What the West Owes the East (Part 7)

What the West Owes the East (Part 7) February 26, 2018

 

In the High Atlas
In Morocco’s Atlas Mountains (Wikimedia Commons public domain image)

 

My manuscript-in-progress now takes up some miscellaneous other sciences or disciplines:

 

“In the sciences,” writes the German scholar Enno Littmann, “namely in medicine, mathematics, and the natural sciences, the Arabs (or, at least, the people who had adopted the Arabic lan­guage) were the master teachers [die Lehrmeister] of medieval Europe.”[1] We have already seen some evidence that this was true with regard to medicine and mathematics. I shall now present some materials on the other sciences, in which the debt is just as plain.

I have mentioned the Arab interest in navigation. Given the vast­ness of the Islamic world, next to which western Europe seems absurdly small, it was natural that their competence in navigation and geography would be high. They travelled extensively. Ibn Battuta, who lived during the fourteenth century, will serve as a spectacular example of this.[2] He was twenty years junior to Marco Polo and covered far more territory than that famous Italian ever did. It has been estimated that Ibn Battuta travelled seventy-five thousand miles, in an era lacking automobiles, jet aircraft, trains, or even steamships. His travels began, as did those of many others, with the pilgrimage to Mecca and Medina. But he went far beyond that. Leaving his native Morocco, he visited not only all of the Arab coun­tries but also Turkey, Bulgaria, southern Russia, Iran, and and Central Asia. He lived several years in India and then served as an ambassador to China.

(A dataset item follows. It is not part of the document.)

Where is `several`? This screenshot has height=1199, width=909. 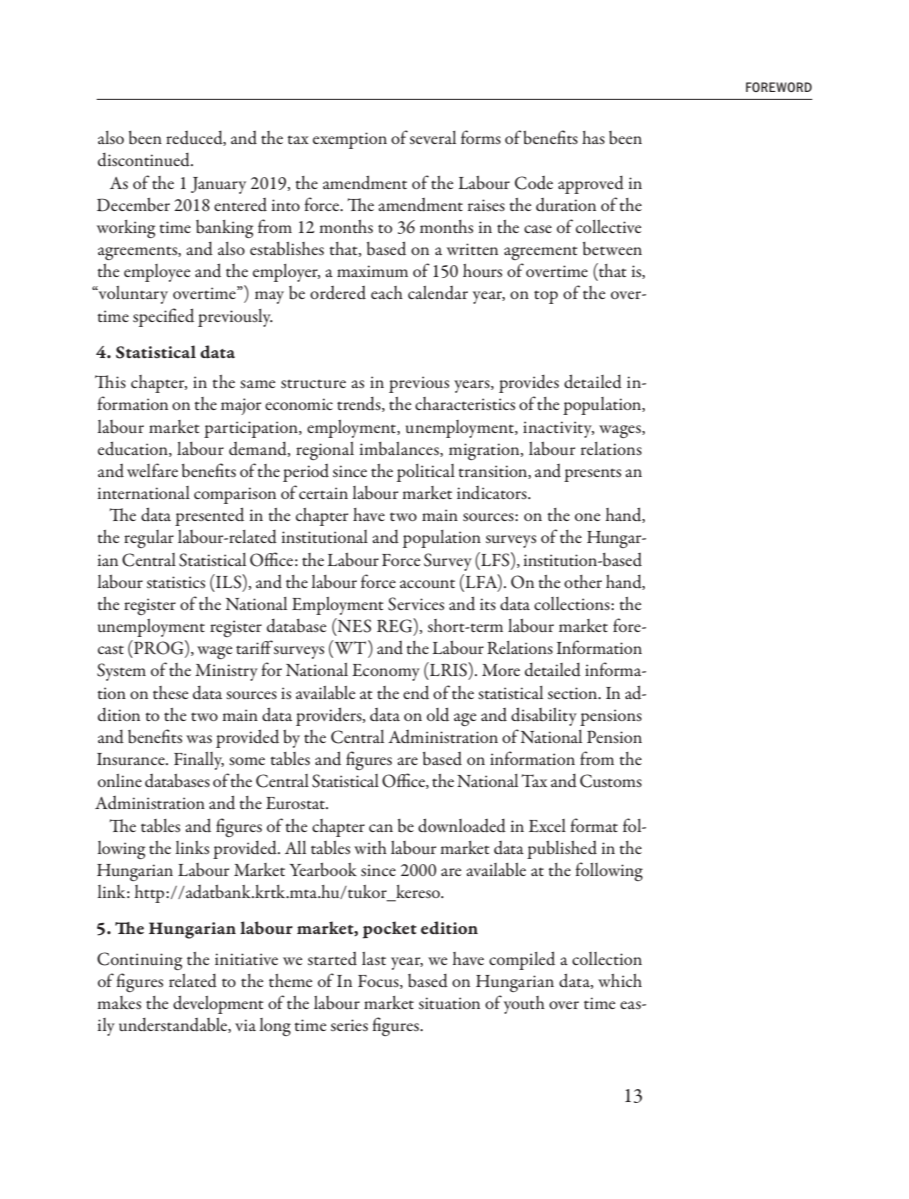
several is located at coordinates (433, 137).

Later, after returning to Morocco and (perhaps understandably) finding it a bit dull, he travelled to Iberia (Spain and Portugal), and to Mali and Niger in black, sub- Saharan Africa. He even visited the famous and remote city of Tim­buktu. Ibn Battuta left behind him valuable memoirs that are increasingly treasured by historians as accurate depictions of the many exotic places he saw, places that are now irrecoverably gone or changed by modern technology and Westernization.

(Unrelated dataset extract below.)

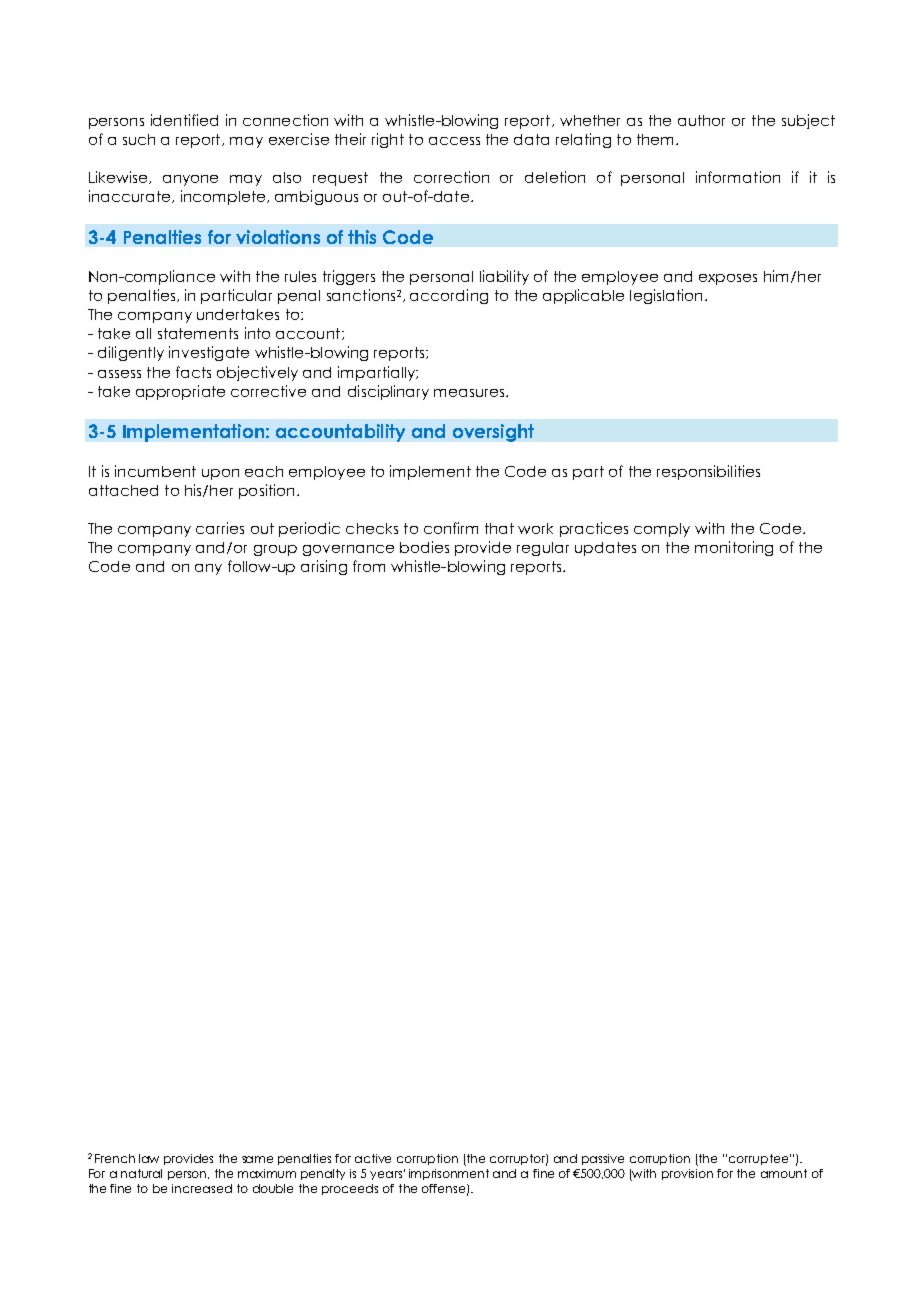 The image size is (924, 1308). I want to click on confirm, so click(451, 528).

The Arabs were using compasses for navigation by the ninth or tenth century, considerably earlier than the Europeans. But their capacities went far beyond practical navigation. Roger II, the Norman ruler of Sicily, didn’t ask Western geographers to come to his capital of Palermo when he wanted to commission a great book on world geography. He summoned an Arab, instead. And the resulting book, al-Idrisi’s Kitab al-Rujari (“Roger’s Book”), is widely regarded as the best description of the world known to us from medieval times. It was an Arab by the name of Ahmad ibn Majid who navigated Vasco da Gama’s boat during da Gama’s famous and important circumnaviga­tion of Africa. Later on, when Christopher Columbus was looking for Earth’s other pole—the one that Arab geographical theory pre­dicted would lie opposite India or Mecca—he took along a Spanish Jew. Why? I suspect it was because Spanish Jews—remember their role as middlemen, or go-betweens, who helped to transmit Arab learning to the West?—were in the best position of anyone in Spain to under­stand and apply Arab geographical and navigational learning. (The last Arab Muslims in Spain—those, at least, who didn’t conceal their faith—were expelled from that country in 1492.) Much of our knowledge of Africa before the great explorations of the nineteenth century (including the names of African animals like the gazelle and the giraffe) came from the Arabs, as well. Leo Africa­nus, the great sixteenth-century authority on that vast and difficult continent, was actually an Arab by the name of Hasan al-Wazzan.

 

[1] Enno Littmann, Morgenländische Wörter im Deutschen (Tübingen: Verlag von C. B. Mohr, 1924), 74.

[2] The name is pronounced “Ibn Bah-TOO-tah.”